WHAT TO DO
Reproduce the listing below without any change.
═════ GIVEN DATA
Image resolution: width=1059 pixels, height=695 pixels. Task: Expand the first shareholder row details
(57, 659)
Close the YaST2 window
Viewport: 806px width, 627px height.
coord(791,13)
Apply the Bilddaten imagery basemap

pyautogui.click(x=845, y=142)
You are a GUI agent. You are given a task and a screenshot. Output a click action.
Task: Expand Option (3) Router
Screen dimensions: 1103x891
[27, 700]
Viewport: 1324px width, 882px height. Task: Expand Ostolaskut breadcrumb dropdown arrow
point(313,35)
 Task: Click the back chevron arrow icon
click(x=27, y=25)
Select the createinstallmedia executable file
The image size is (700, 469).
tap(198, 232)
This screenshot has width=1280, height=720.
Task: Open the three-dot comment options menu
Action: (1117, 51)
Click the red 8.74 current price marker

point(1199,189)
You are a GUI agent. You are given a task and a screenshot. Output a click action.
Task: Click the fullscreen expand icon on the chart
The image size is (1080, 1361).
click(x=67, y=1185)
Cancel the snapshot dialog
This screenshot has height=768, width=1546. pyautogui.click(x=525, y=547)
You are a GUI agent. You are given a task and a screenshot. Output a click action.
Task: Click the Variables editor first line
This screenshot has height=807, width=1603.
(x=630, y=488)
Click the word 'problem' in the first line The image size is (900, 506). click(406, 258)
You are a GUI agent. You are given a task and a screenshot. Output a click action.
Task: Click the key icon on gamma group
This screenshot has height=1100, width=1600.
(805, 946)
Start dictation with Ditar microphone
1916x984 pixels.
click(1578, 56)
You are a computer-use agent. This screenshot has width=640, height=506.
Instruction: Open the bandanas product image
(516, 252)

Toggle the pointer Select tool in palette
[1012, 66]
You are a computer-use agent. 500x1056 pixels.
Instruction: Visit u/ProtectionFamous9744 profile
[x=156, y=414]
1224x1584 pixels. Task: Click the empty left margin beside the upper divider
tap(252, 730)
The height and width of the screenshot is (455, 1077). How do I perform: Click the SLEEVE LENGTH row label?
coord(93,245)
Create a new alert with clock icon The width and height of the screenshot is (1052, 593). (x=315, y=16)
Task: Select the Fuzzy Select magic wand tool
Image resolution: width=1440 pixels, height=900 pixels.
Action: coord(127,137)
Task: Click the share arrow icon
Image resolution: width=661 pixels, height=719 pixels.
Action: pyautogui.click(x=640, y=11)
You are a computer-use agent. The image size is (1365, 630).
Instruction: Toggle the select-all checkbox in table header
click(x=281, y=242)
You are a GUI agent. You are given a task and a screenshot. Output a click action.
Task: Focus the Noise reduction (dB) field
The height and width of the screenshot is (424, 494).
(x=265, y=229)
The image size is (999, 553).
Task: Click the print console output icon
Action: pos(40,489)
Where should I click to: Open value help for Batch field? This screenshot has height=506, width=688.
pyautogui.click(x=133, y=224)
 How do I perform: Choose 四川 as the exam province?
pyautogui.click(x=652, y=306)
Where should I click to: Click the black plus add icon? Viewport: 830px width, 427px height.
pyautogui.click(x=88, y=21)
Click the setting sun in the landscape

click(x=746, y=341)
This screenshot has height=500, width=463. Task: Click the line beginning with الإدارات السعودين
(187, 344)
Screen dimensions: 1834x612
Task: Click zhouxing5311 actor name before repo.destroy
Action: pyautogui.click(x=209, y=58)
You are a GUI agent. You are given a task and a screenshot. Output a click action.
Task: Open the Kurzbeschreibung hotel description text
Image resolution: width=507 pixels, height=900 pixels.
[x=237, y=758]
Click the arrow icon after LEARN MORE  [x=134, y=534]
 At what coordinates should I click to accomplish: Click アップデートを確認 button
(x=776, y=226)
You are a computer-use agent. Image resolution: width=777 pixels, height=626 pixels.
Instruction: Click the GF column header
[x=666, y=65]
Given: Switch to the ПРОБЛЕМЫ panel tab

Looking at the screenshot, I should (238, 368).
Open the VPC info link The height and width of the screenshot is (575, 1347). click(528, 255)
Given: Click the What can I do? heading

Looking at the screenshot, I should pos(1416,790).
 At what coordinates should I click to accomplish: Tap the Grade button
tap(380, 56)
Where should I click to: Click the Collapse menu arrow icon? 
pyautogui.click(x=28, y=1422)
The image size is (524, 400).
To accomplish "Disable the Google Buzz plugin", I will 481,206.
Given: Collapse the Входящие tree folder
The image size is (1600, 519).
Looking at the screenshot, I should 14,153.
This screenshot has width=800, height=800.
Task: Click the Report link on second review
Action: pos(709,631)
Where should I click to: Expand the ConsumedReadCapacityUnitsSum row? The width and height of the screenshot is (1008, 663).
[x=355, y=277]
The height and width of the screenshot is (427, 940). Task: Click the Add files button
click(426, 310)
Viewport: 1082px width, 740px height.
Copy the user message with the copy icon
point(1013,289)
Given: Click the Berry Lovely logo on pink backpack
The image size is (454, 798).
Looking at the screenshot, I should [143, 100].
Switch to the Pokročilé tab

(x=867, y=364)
══════════
OUTPUT FOR THIS TASK
Image resolution: width=1059 pixels, height=695 pixels. Task: Expand the first shareholder row details
(57, 659)
Close the YaST2 window
Viewport: 806px width, 627px height.
coord(791,13)
Apply the Bilddaten imagery basemap

pyautogui.click(x=845, y=142)
You are a GUI agent. You are given a task and a screenshot. Output a click action.
Task: Expand Option (3) Router
Screen dimensions: 1103x891
[27, 700]
Viewport: 1324px width, 882px height. Task: Expand Ostolaskut breadcrumb dropdown arrow
point(313,35)
 Task: Click the back chevron arrow icon
click(x=27, y=25)
Select the createinstallmedia executable file
The image size is (700, 469).
tap(198, 232)
This screenshot has width=1280, height=720.
Task: Open the three-dot comment options menu
Action: (1117, 51)
Click the red 8.74 current price marker

point(1199,189)
You are a GUI agent. You are given a task and a screenshot. Output a click action.
Task: Click the fullscreen expand icon on the chart
The image size is (1080, 1361).
click(x=67, y=1185)
Cancel the snapshot dialog
This screenshot has height=768, width=1546. pyautogui.click(x=525, y=547)
You are a GUI agent. You are given a task and a screenshot. Output a click action.
Task: Click the Variables editor first line
This screenshot has height=807, width=1603.
(x=630, y=488)
Click the word 'problem' in the first line The image size is (900, 506). click(406, 258)
You are a GUI agent. You are given a task and a screenshot. Output a click action.
Task: Click the key icon on gamma group
This screenshot has height=1100, width=1600.
(805, 946)
Start dictation with Ditar microphone
1916x984 pixels.
click(1578, 56)
You are a computer-use agent. This screenshot has width=640, height=506.
Instruction: Open the bandanas product image
(516, 252)

Toggle the pointer Select tool in palette
[1012, 66]
You are a computer-use agent. 500x1056 pixels.
Instruction: Visit u/ProtectionFamous9744 profile
[x=156, y=414]
1224x1584 pixels. Task: Click the empty left margin beside the upper divider
tap(252, 730)
The height and width of the screenshot is (455, 1077). How do I perform: Click the SLEEVE LENGTH row label?
coord(93,245)
Create a new alert with clock icon The width and height of the screenshot is (1052, 593). (x=315, y=16)
Task: Select the Fuzzy Select magic wand tool
Image resolution: width=1440 pixels, height=900 pixels.
Action: coord(127,137)
Task: Click the share arrow icon
Image resolution: width=661 pixels, height=719 pixels.
Action: pyautogui.click(x=640, y=11)
You are a computer-use agent. The image size is (1365, 630).
Instruction: Toggle the select-all checkbox in table header
click(x=281, y=242)
You are a GUI agent. You are given a task and a screenshot. Output a click action.
Task: Focus the Noise reduction (dB) field
The height and width of the screenshot is (424, 494).
(x=265, y=229)
The image size is (999, 553).
Task: Click the print console output icon
Action: pos(40,489)
Where should I click to: Open value help for Batch field? This screenshot has height=506, width=688.
pyautogui.click(x=133, y=224)
 How do I perform: Choose 四川 as the exam province?
pyautogui.click(x=652, y=306)
Where should I click to: Click the black plus add icon? Viewport: 830px width, 427px height.
pyautogui.click(x=88, y=21)
Click the setting sun in the landscape

click(x=746, y=341)
This screenshot has height=500, width=463. Task: Click the line beginning with الإدارات السعودين
(187, 344)
Screen dimensions: 1834x612
Task: Click zhouxing5311 actor name before repo.destroy
Action: pyautogui.click(x=209, y=58)
You are a GUI agent. You are given a task and a screenshot. Output a click action.
Task: Open the Kurzbeschreibung hotel description text
Image resolution: width=507 pixels, height=900 pixels.
[x=237, y=758]
Click the arrow icon after LEARN MORE  [x=134, y=534]
 At what coordinates should I click to accomplish: Click アップデートを確認 button
(x=776, y=226)
You are a computer-use agent. Image resolution: width=777 pixels, height=626 pixels.
Instruction: Click the GF column header
[x=666, y=65]
Given: Switch to the ПРОБЛЕМЫ panel tab

Looking at the screenshot, I should (238, 368).
Open the VPC info link The height and width of the screenshot is (575, 1347). click(528, 255)
Given: Click the What can I do? heading

Looking at the screenshot, I should pos(1416,790).
 At what coordinates should I click to accomplish: Tap the Grade button
tap(380, 56)
Where should I click to: Click the Collapse menu arrow icon? 
pyautogui.click(x=28, y=1422)
The image size is (524, 400).
To accomplish "Disable the Google Buzz plugin", I will 481,206.
Given: Collapse the Входящие tree folder
The image size is (1600, 519).
Looking at the screenshot, I should 14,153.
This screenshot has width=800, height=800.
Task: Click the Report link on second review
Action: pos(709,631)
Where should I click to: Expand the ConsumedReadCapacityUnitsSum row? The width and height of the screenshot is (1008, 663).
[x=355, y=277]
The height and width of the screenshot is (427, 940). Task: Click the Add files button
click(426, 310)
Viewport: 1082px width, 740px height.
Copy the user message with the copy icon
point(1013,289)
Given: Click the Berry Lovely logo on pink backpack
The image size is (454, 798).
Looking at the screenshot, I should [143, 100].
Switch to the Pokročilé tab

(x=867, y=364)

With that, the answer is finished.